No pictures should appear in the copy. Reproduce exactly the lines from the one containing "Task: Pick Virtual" through the end of the material below.

→ RECORDS FOR THE EXERCISE
■ ■ ■ ■ ■
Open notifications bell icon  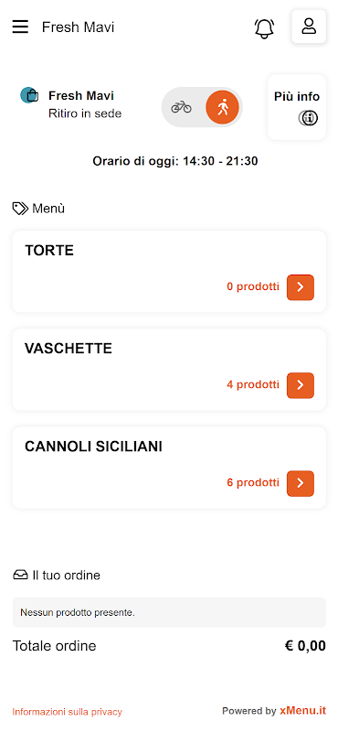click(264, 28)
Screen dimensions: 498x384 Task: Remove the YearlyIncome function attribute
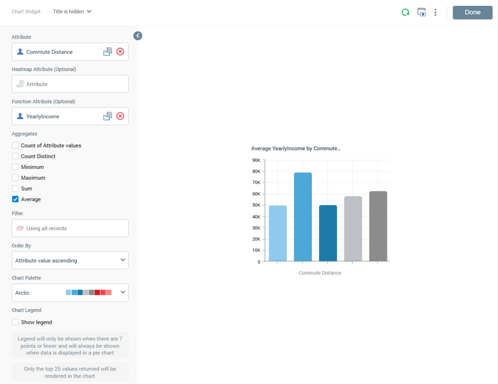click(120, 116)
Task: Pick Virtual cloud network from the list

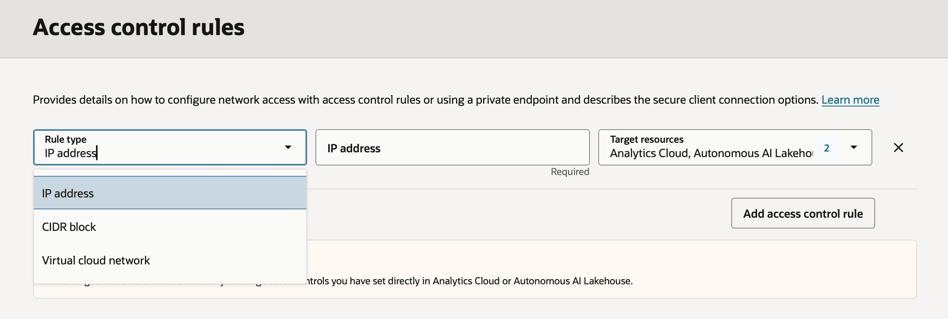Action: click(170, 260)
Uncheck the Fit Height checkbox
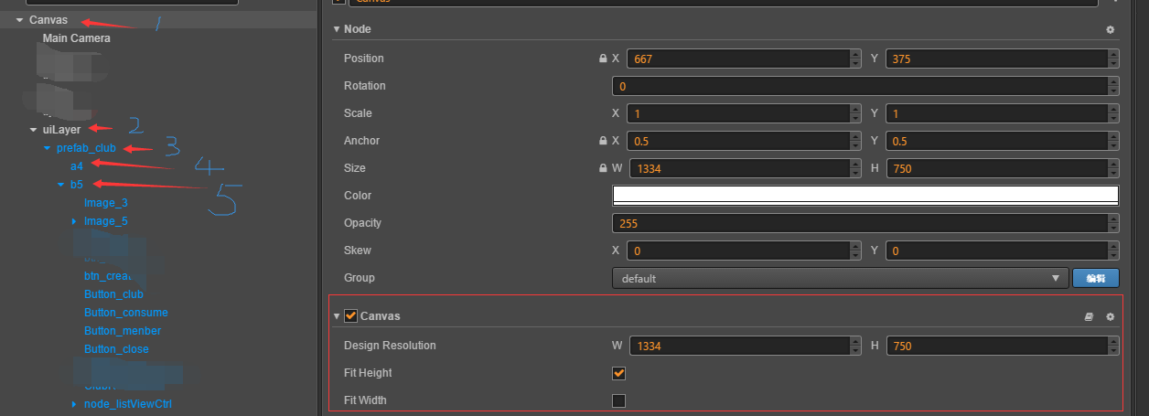 [618, 373]
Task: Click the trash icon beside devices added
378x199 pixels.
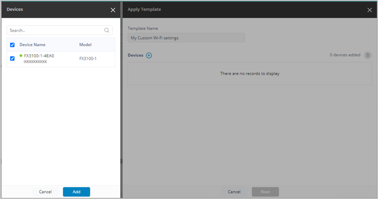Action: [x=367, y=55]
■ ■ ■ ■ ■
→ EXERCISE RESULT
Task: Pick Virtual cloud network from the list

Action: click(170, 260)
Uncheck the Fit Height checkbox
 [618, 373]
Task: Click the trash icon beside devices added
378x199 pixels.
Action: [x=367, y=55]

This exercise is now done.